**ACTIVITY**
Transcribe each of the records below exactly, excluding all pictures.

───── RECORD SET ─────

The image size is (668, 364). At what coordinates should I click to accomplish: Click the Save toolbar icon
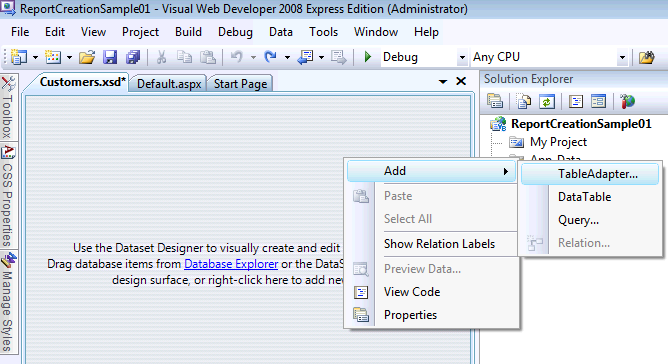(110, 57)
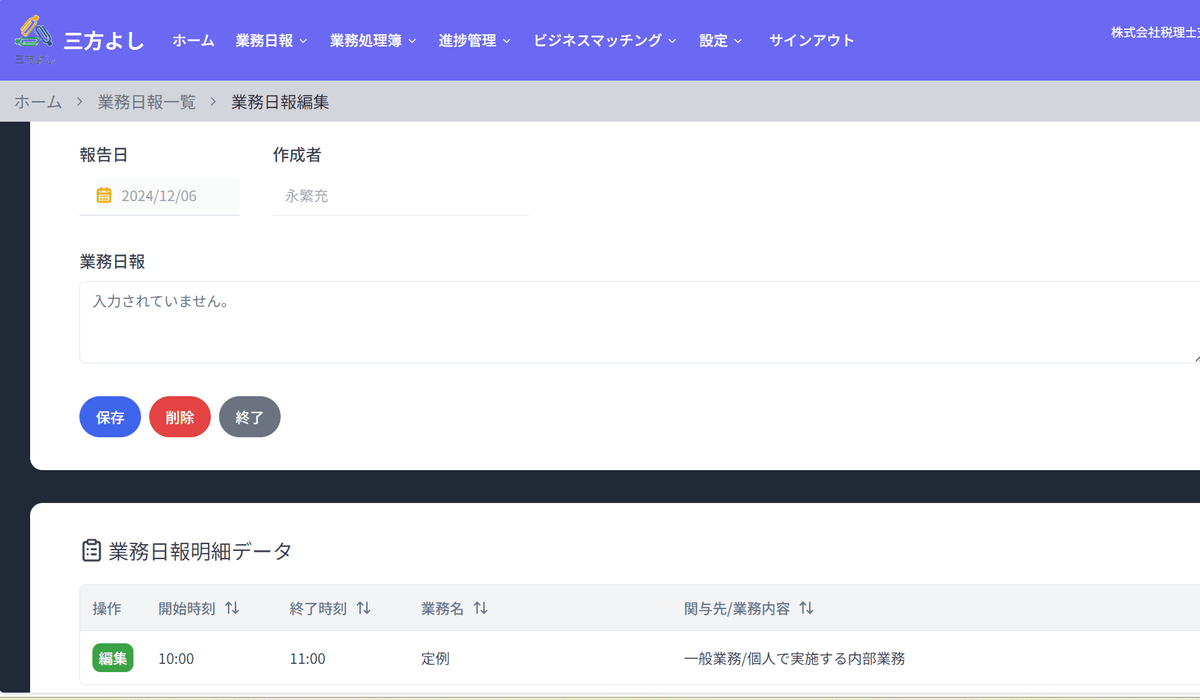Click the green 編集 button for 10:00 row
Image resolution: width=1200 pixels, height=700 pixels.
112,658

─────

**TASK RESULT**
The image size is (668, 364). At what coordinates should I click to accomplish: Click the Save toolbar icon
(110, 57)
Click the green 編集 button for 10:00 row
Image resolution: width=1200 pixels, height=700 pixels.
112,658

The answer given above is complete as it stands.